Legal, Privacy & Security

Service scope. Repofyi lets you share read-only views of private GitHub repositories you explicitly authorize. Access is time-boxed and view-limited.

No repository writes. We never write to, modify, or commit to your repositories.

Acceptable use. You agree not to scrape, bypass protections, or attempt to download or reproduce the full codebase by automated means.

Availability. The service is provided on a best-effort basis without uptime guarantees. We may suspend access to protect security or comply with policy.

Revocation. You can revoke shares at any time from your dashboard and revoke OAuth access from your GitHub account settings.
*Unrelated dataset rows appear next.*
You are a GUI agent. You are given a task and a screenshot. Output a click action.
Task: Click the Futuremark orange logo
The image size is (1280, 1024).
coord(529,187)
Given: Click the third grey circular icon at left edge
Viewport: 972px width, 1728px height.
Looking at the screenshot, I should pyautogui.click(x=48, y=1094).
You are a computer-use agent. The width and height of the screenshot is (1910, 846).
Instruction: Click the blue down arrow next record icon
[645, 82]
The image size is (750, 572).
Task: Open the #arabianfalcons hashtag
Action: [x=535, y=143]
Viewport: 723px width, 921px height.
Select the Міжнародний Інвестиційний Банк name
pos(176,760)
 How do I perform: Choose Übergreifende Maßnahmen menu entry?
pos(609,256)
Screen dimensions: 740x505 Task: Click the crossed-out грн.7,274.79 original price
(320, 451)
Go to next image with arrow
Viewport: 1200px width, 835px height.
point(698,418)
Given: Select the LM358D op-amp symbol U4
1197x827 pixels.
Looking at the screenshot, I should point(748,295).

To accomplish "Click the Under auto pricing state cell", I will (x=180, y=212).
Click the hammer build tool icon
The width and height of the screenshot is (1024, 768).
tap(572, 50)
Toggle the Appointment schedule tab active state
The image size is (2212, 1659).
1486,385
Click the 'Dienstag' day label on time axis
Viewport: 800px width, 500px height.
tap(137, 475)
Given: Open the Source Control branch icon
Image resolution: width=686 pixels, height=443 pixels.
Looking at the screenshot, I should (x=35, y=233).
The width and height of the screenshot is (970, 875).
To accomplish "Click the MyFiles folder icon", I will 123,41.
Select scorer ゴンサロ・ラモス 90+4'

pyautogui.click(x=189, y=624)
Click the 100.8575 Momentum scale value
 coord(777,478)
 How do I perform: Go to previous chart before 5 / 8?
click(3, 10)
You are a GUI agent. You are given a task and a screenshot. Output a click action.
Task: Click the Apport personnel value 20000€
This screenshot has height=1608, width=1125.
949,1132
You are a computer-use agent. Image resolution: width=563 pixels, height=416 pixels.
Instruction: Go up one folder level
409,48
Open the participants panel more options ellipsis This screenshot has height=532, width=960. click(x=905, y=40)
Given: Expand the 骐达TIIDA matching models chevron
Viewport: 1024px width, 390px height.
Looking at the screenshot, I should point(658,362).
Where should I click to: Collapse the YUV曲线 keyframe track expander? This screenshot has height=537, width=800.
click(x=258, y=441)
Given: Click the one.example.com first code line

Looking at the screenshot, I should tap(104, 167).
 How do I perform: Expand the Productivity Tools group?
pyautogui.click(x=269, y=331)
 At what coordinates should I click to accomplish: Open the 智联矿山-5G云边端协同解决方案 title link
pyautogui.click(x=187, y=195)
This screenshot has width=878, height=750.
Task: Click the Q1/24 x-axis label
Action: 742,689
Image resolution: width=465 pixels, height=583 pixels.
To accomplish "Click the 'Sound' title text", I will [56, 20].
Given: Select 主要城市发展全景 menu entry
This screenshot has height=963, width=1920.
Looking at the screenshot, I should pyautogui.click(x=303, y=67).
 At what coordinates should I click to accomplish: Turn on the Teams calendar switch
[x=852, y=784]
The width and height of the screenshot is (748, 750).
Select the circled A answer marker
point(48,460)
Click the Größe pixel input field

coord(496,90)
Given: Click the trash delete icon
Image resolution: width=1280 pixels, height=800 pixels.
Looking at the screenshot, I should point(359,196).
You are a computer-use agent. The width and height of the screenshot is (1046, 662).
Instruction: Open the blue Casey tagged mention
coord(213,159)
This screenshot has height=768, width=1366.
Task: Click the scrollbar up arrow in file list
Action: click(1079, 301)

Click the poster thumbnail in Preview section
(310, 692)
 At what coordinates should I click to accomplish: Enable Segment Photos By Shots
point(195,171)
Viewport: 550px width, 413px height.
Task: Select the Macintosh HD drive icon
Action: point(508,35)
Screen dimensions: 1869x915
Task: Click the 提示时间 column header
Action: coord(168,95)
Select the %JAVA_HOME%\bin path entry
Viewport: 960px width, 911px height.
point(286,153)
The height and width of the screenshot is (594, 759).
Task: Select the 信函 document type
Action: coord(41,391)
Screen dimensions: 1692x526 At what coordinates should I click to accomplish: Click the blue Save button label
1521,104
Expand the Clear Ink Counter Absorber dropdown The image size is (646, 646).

Data we collect. Your GitHub profile (ID, login, name, email), share metadata (repo owner/name, expiration, view limits, view counts, recipient label), and viewer session IDs with expiry timestamps. Minimal operational logs (timestamps and error context) may be recorded for reliability and abuse prevention.

Data we do not store. We do not persist raw repository contents in our database. File trees may be cached in memory briefly for performance; file contents are fetched from GitHub per request and streamed to the client without persistent storage.

Tokens. OAuth access tokens are encrypted at rest and decrypted only when needed to call the GitHub API. We do not log tokens.

Cookies. We set an httpOnly, path-scoped viewer session cookie for read-only access validation. Session cookies are not accessible to client-side scripts.

Third parties. We call the GitHub API to read repository metadata and files. We do not share your data with advertising or analytics providers.

Retention. Share records remain until you delete them. Viewer sessions auto-expire. You may delete shares and revoke GitHub access at any time.

GitHub OAuth scopes. We request repo and user:email to read private repository content and your verified email. We only use read operations and never write to your repositories.

Token handling. Tokens are encrypted using our server-side key and decrypted in-process when contacting GitHub. We avoid long-lived caches of sensitive data.

Viewer sessions. Each viewer session is time-limited (typically 30 minutes), httpOnly, and validated on every API call. Expiration and view limits are enforced server-side.

Content controls. UI-level copy/download shortcuts are blocked as a deterrent; however, no client-side control can guarantee perfect prevention. Server-side policies (no repo checkout, no archives) reduce exfiltration vectors.

Your controls. Delete shares in the dashboard to revoke access immediately and revoke GitHub authorization from your account settings to sever API access.